[Opening Recorded information section]

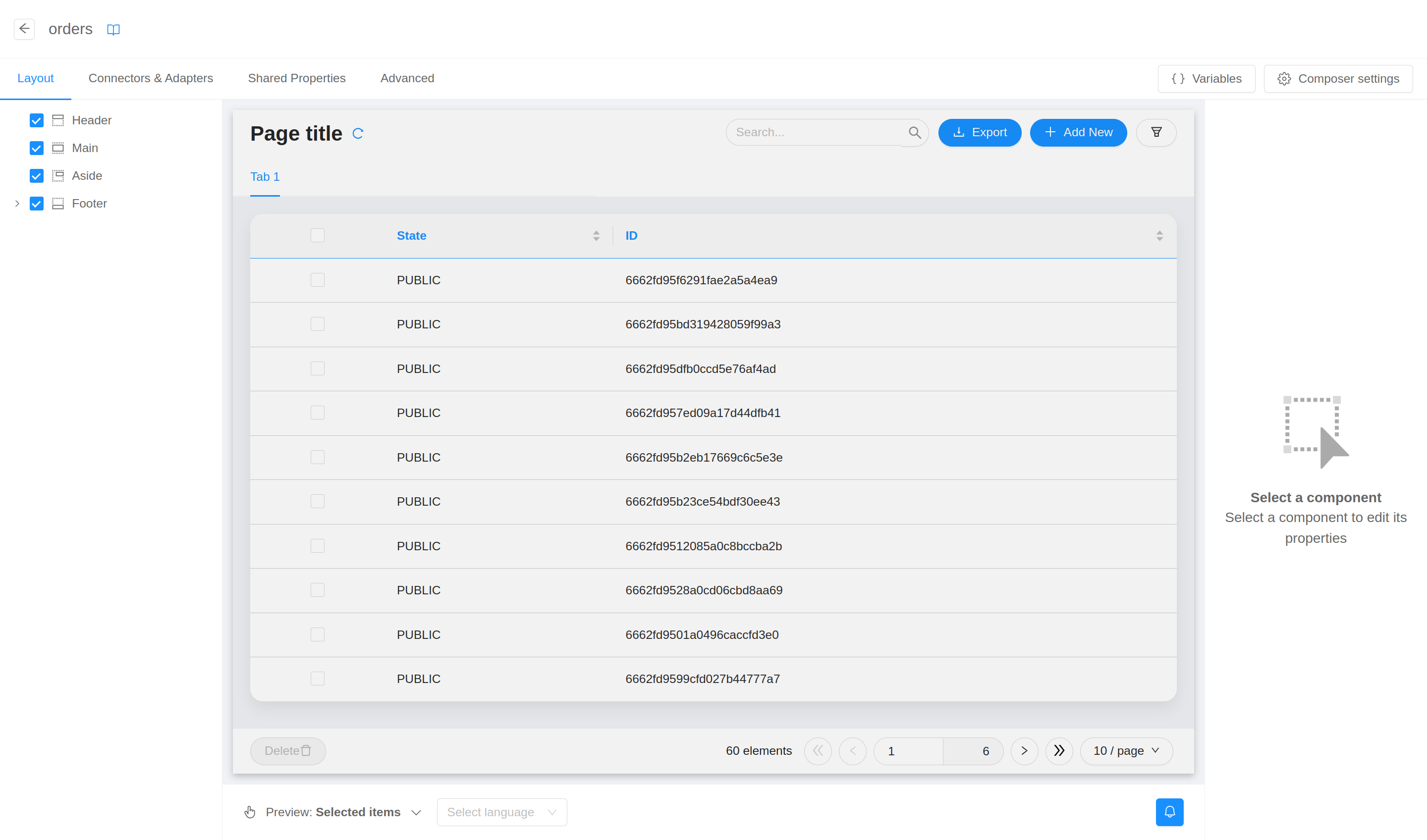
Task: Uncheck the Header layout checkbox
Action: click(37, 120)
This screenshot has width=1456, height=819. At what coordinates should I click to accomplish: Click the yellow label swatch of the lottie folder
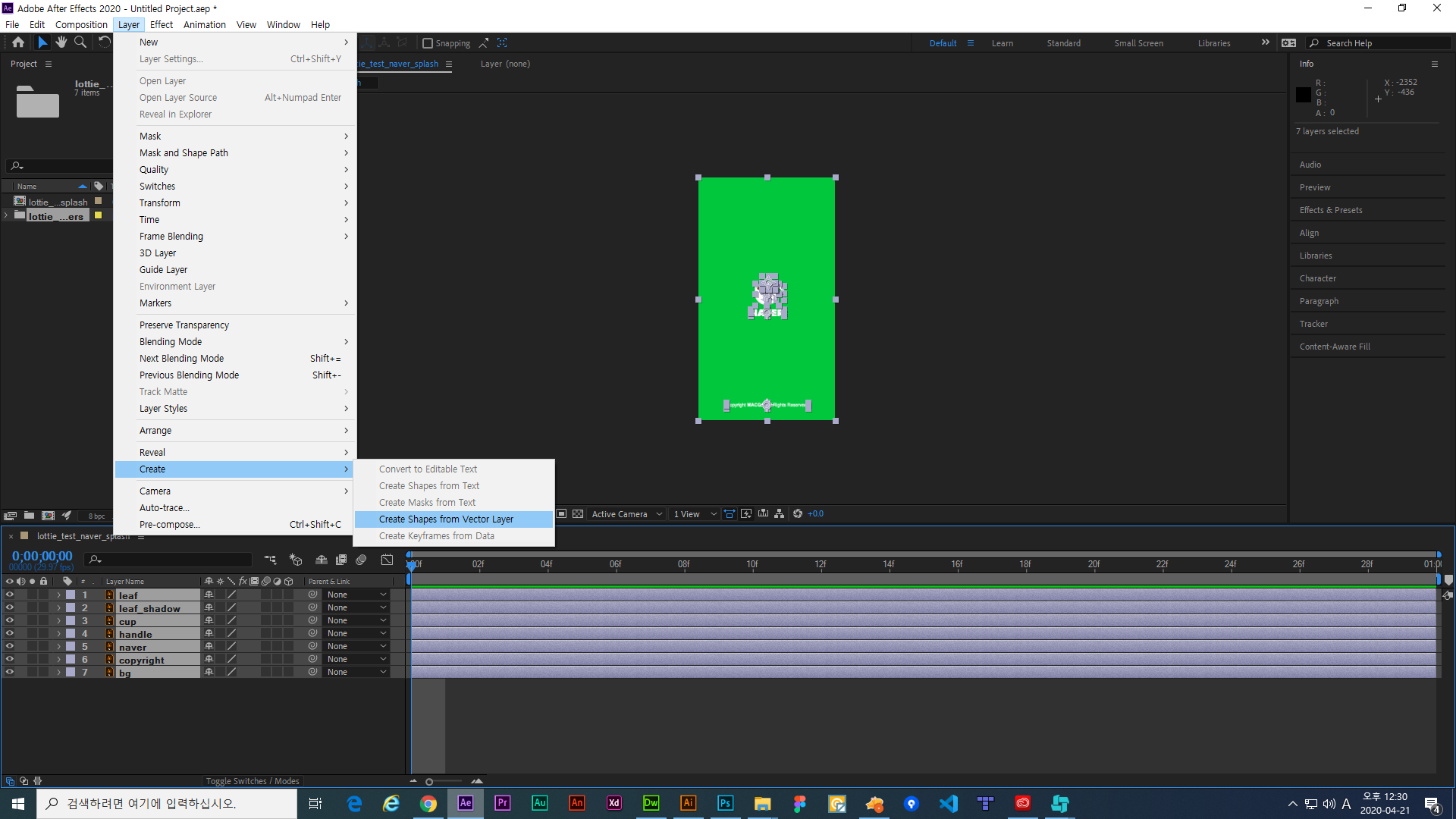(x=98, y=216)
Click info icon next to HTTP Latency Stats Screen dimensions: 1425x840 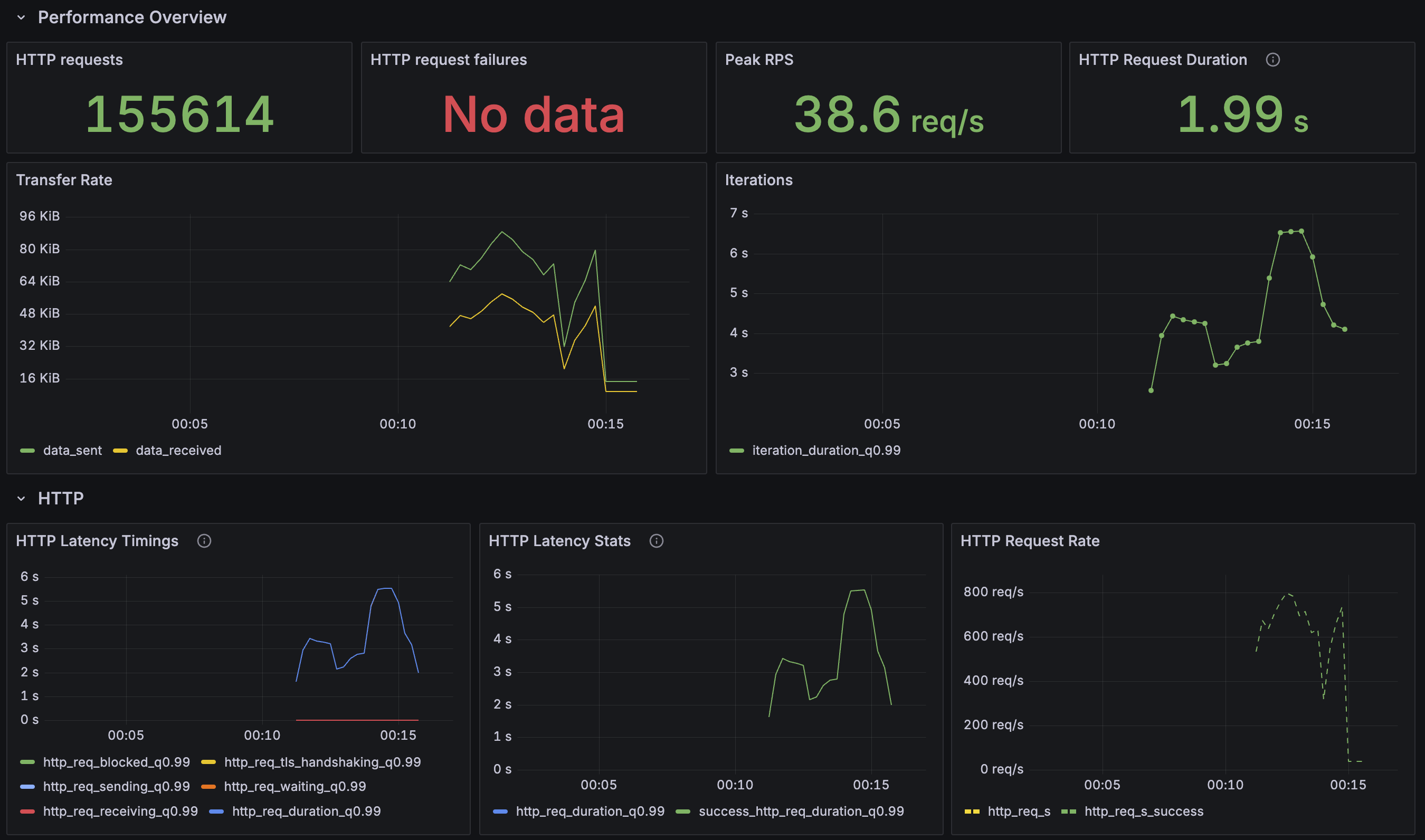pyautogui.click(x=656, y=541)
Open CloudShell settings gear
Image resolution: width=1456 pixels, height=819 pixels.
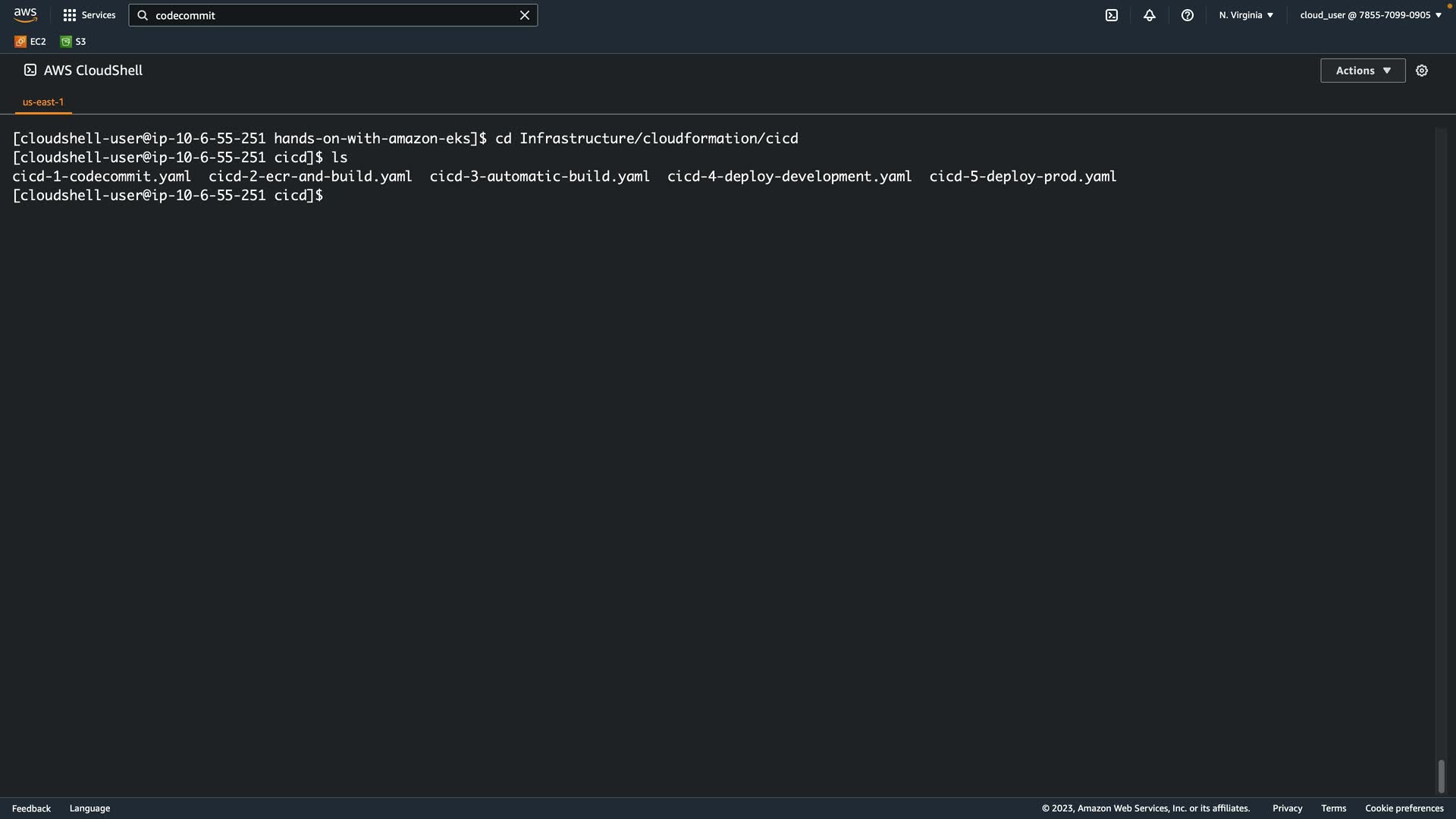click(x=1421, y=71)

[Closing Recorded information section]

_What is needed:_
Please transcribe exactly the line containing "Image resolution: width=1456" and every later line through the end of the records above, omitting pictures.

_Answer section:_
Image resolution: width=1456 pixels, height=819 pixels.
click(x=1421, y=71)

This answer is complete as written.